§ Teks Bacaan
━━━━━━━━━━━━━━━━━━━━

07 September, 2007

Jadilah Inspirasi bagi Orang Lain

DALAM proses belajarnya, manusia melalui sudut, yakni mental, fisik, emosional dan spiritual. Setiap sudut punya kunci keberhasilan. Kenapa pada sudut spiritual, tidak pernah ada kata LULUS....???

Belajar adalah suatu kegiatan yang tidak pernah mengenal kata berhenti. Bila perlu, nafas terakhir sekalipun tetap menjadi sebuah pembelajaran. Namun kita semua mungkin menyimpan sebuah pertanyaan mengelitik tentang belajar, yakni bagaimana kita bisa membuat pembelajaran kita menjadi lebih efektif sehingga bisa segera memetik buah dari apa yang kita pelajari...???

Untuk menemukan jawaban atas misteri tersebut, saya ingin mengajak kita menguak rahasia kekuatan piramida belajar. Dalam bukunya, Rich Dad's The Business School for People who like helping people, pebisnis dan penulis ternama Robert T Kiyosaki menawarkan suatu model yang sangat menarik, yang disebutnya piramida belajar. Model ini, sesuai namanya, berbentuk sebuah piramida yang membentuk empat sudut. Masing-masing sudut memiliki nama. Ada sudut mental, fisik, emosional dan sudut spiritual.

━━━━━━━━━━━━━━━━━━━━

§ Tugas A
Menurut teks tentang piramida belajar, siapa yang menawarkan model piramida belajar?
§ Tugas B
Tulis ulang bagian teks tentang piramida belajar di antara "07 September, 2007" dan "ada kata LULUS....???", termasuk keduanya, dengan menukar "keberhasilan" menjadi "kesuksesan".
§ Tugas C
Sebutkan semua sudut piramida belajar yang disebut dalam teks tentang piramida belajar.

§ Data Tersedia
━━━━━━━━━━━━━━━━━━━━

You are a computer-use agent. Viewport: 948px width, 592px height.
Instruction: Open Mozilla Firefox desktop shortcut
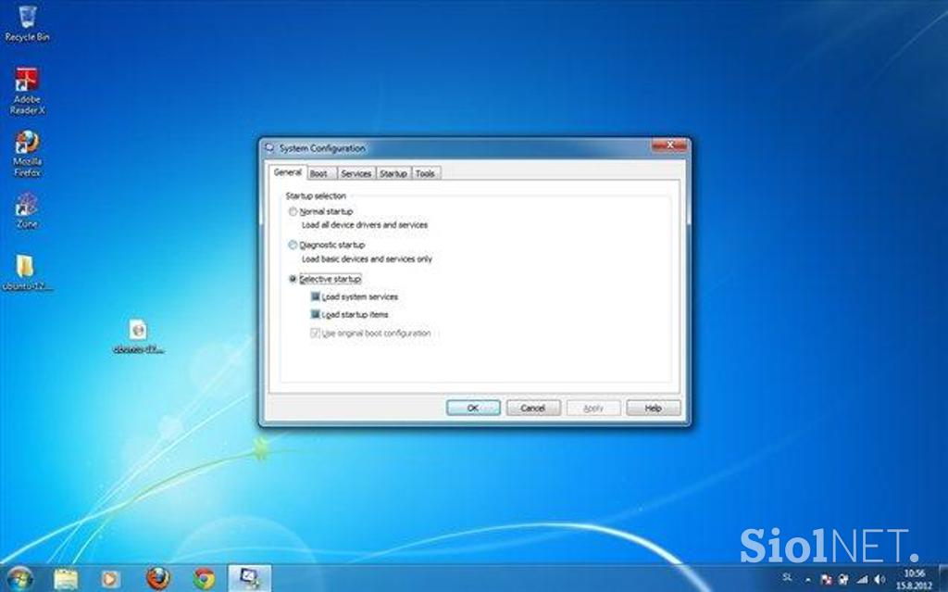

━━━━━━━━━━━━━━━━━━━━

§ Jawaban Tugas A
Robert T Kiyosaki

§ Jawaban Tugas B
07 September, 2007

Jadilah Inspirasi bagi Orang Lain

DALAM proses belajarnya, manusia melalui sudut, yakni mental, fisik, emosional dan spiritual. Setiap sudut punya kunci kesuksesan. Kenapa pada sudut spiritual, tidak pernah ada kata LULUS....???

§ Jawaban Tugas C
Mental, fisik, emosional, dan spiritual.